#### WHAT IS REQUIRED
Instruction for the data below: set down exactly the lines from the line with "Task: Click the AG CU Nano Deodoriser bullet" to the line with "Given: Open the Program tab", inclusive, and no others.
##### RECORDS SUPPLIED
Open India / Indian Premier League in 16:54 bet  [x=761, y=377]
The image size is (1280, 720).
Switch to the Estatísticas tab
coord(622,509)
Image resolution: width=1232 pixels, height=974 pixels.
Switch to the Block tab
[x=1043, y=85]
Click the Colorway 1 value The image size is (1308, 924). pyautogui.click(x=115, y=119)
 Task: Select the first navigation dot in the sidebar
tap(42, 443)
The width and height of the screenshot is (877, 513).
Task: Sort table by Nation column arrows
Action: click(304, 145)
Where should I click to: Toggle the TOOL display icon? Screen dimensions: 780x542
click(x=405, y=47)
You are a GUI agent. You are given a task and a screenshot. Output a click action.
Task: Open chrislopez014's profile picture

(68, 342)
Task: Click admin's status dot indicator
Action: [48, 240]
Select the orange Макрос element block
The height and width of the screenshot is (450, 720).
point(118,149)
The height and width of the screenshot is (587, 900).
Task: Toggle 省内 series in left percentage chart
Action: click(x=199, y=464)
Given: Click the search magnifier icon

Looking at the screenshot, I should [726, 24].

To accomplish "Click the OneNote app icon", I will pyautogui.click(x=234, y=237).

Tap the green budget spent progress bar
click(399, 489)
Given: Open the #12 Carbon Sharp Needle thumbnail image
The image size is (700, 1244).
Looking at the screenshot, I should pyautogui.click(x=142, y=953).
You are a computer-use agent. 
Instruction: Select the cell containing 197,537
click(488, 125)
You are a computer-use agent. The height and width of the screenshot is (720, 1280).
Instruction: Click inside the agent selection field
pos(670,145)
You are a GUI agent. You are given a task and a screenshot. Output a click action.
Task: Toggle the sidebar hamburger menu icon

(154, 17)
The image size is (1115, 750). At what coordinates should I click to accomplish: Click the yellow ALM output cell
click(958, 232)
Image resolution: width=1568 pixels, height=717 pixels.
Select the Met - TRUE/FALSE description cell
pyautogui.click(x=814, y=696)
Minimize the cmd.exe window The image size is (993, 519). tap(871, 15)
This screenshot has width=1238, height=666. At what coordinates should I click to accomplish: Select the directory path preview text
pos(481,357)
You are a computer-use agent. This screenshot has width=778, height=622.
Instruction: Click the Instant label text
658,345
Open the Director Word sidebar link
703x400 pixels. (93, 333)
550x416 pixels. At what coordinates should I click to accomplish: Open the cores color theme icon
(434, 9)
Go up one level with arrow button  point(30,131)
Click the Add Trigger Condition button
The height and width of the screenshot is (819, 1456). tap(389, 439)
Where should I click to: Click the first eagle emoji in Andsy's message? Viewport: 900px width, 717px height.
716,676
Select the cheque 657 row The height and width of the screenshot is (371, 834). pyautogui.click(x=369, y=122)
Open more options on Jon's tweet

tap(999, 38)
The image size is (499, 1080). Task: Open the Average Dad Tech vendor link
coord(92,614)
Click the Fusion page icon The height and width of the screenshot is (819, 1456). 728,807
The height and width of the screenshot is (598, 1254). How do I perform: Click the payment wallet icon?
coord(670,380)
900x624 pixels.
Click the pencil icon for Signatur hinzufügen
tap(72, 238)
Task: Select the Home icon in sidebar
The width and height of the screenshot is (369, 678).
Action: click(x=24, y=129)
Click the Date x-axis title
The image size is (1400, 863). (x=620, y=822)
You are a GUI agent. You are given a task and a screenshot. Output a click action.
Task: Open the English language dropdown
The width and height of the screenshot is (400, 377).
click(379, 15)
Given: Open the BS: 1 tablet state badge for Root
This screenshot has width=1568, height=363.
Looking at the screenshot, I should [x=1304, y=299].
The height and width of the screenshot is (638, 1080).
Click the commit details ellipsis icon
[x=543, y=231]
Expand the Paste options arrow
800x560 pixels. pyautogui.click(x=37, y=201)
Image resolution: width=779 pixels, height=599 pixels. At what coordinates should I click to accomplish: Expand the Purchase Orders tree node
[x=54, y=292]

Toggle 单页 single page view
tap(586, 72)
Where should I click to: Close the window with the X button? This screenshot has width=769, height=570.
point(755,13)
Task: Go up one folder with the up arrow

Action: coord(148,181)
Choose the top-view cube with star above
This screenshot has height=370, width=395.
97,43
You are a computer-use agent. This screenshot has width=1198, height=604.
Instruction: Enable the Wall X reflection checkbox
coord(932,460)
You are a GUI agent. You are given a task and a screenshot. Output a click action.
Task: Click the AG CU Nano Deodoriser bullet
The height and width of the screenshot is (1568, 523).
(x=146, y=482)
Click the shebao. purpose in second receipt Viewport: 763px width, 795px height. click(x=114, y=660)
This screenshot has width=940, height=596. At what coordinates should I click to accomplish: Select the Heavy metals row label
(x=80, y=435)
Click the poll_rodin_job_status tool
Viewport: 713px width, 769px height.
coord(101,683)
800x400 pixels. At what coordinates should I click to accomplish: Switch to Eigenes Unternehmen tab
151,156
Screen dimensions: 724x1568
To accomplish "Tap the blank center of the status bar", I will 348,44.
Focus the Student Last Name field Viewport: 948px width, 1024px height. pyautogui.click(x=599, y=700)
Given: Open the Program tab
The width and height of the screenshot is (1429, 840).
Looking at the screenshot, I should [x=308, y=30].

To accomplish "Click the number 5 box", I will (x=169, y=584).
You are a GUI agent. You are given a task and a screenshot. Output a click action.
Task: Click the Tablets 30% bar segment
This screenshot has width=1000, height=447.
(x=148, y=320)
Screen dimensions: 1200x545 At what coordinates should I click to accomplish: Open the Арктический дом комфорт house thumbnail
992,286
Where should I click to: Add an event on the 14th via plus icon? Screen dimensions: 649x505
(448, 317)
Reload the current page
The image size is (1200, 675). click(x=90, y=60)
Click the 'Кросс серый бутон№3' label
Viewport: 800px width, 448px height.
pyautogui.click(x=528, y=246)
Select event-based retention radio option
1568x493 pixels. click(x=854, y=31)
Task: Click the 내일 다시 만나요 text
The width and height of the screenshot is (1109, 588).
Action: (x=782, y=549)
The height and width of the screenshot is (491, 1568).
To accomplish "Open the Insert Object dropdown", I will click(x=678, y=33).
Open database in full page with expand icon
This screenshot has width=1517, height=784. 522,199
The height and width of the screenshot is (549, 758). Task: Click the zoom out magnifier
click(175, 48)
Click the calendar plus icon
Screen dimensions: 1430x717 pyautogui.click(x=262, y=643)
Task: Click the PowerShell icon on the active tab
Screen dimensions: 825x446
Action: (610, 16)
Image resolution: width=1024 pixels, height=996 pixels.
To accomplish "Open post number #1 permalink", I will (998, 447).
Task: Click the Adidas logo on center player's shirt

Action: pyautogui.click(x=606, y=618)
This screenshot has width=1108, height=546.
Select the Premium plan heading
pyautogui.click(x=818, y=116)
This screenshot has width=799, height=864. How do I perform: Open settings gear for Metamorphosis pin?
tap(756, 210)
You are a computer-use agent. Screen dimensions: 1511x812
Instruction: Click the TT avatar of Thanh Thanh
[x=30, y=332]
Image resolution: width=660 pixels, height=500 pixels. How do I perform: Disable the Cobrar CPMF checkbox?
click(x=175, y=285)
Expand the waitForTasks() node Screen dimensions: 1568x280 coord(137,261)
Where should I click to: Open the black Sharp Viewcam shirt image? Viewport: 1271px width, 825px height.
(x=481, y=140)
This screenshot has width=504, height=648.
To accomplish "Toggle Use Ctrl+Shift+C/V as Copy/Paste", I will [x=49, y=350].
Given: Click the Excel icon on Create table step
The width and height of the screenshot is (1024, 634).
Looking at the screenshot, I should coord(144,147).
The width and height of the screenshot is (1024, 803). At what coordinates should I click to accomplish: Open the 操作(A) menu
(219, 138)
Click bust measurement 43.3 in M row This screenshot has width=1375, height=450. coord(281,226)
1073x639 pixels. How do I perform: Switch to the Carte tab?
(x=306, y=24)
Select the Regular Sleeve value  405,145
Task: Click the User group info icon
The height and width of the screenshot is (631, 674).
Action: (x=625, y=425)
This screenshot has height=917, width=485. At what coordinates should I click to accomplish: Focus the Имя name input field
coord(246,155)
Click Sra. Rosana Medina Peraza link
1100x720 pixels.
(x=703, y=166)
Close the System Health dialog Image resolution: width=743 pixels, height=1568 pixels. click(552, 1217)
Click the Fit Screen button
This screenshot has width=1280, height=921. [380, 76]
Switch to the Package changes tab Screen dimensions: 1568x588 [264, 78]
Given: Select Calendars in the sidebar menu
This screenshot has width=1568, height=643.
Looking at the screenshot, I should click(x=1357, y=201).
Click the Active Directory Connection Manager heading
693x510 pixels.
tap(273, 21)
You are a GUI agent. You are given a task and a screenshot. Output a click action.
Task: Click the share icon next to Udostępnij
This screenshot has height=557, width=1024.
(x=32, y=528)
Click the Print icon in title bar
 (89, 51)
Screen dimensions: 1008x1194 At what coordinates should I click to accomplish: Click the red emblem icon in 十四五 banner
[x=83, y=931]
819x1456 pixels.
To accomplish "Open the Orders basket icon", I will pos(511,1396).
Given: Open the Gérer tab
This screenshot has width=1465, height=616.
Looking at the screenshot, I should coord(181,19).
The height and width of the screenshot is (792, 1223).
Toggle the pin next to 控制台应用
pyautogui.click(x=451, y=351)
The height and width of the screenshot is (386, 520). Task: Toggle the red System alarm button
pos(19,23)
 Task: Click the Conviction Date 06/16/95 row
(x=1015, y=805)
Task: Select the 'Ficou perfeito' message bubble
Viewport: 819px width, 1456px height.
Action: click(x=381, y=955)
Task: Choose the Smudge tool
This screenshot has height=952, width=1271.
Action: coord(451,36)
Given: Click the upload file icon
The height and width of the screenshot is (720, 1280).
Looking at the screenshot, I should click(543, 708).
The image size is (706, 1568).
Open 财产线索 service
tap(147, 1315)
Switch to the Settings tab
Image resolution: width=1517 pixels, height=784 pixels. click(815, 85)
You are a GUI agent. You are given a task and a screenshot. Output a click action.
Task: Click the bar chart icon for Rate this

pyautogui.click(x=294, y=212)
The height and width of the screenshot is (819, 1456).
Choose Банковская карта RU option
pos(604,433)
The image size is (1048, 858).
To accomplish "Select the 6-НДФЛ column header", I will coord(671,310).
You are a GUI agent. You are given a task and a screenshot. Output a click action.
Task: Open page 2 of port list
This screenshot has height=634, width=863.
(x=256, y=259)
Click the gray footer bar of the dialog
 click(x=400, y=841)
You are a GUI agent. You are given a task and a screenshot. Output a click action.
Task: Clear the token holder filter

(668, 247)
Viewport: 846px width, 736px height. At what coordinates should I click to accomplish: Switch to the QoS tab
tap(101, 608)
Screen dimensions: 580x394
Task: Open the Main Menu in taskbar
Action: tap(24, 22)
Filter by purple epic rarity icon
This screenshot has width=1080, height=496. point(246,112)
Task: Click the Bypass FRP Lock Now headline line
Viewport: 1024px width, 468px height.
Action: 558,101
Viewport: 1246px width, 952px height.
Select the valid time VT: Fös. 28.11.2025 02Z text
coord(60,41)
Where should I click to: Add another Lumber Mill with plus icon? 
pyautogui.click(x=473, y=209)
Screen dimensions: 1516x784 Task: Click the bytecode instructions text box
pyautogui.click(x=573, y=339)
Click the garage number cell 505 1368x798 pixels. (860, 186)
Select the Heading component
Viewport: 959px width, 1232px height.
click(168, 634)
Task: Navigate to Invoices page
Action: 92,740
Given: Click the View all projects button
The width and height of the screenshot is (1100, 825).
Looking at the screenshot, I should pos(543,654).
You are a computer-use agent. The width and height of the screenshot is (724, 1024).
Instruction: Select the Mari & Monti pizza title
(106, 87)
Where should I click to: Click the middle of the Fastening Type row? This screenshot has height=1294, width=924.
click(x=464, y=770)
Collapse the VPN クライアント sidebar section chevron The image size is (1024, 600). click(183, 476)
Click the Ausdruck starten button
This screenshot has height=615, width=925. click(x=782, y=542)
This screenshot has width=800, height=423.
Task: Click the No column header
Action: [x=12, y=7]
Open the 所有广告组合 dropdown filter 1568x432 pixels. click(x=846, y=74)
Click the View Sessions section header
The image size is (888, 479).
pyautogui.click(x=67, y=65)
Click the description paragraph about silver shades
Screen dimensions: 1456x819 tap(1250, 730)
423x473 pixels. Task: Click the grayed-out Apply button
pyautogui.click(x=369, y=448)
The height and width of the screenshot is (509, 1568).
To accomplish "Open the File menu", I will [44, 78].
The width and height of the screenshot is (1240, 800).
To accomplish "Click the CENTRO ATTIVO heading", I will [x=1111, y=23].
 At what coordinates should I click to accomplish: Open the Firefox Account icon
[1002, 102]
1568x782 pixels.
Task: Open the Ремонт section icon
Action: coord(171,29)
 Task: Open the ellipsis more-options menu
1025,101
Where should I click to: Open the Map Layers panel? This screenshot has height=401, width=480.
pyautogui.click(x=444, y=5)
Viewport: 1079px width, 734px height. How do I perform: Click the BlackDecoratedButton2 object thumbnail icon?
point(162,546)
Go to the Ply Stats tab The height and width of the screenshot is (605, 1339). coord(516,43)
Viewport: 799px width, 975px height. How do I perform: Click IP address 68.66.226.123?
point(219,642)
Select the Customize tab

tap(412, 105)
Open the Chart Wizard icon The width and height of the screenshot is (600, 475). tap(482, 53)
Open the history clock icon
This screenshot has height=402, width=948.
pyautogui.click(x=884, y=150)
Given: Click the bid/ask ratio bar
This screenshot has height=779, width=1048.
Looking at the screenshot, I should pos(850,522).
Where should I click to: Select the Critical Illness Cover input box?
##########
#### TASK OUTPUT
Task: Click the AG CU Nano Deodoriser bullet
The height and width of the screenshot is (1568, 523).
(x=146, y=482)
Click the shebao. purpose in second receipt Viewport: 763px width, 795px height. click(x=114, y=660)
This screenshot has width=940, height=596. At what coordinates should I click to accomplish: Select the Heavy metals row label
(x=80, y=435)
Click the poll_rodin_job_status tool
Viewport: 713px width, 769px height.
coord(101,683)
800x400 pixels. At what coordinates should I click to accomplish: Switch to Eigenes Unternehmen tab
151,156
Screen dimensions: 724x1568
To accomplish "Tap the blank center of the status bar", I will 348,44.
Focus the Student Last Name field Viewport: 948px width, 1024px height. pyautogui.click(x=599, y=700)
Given: Open the Program tab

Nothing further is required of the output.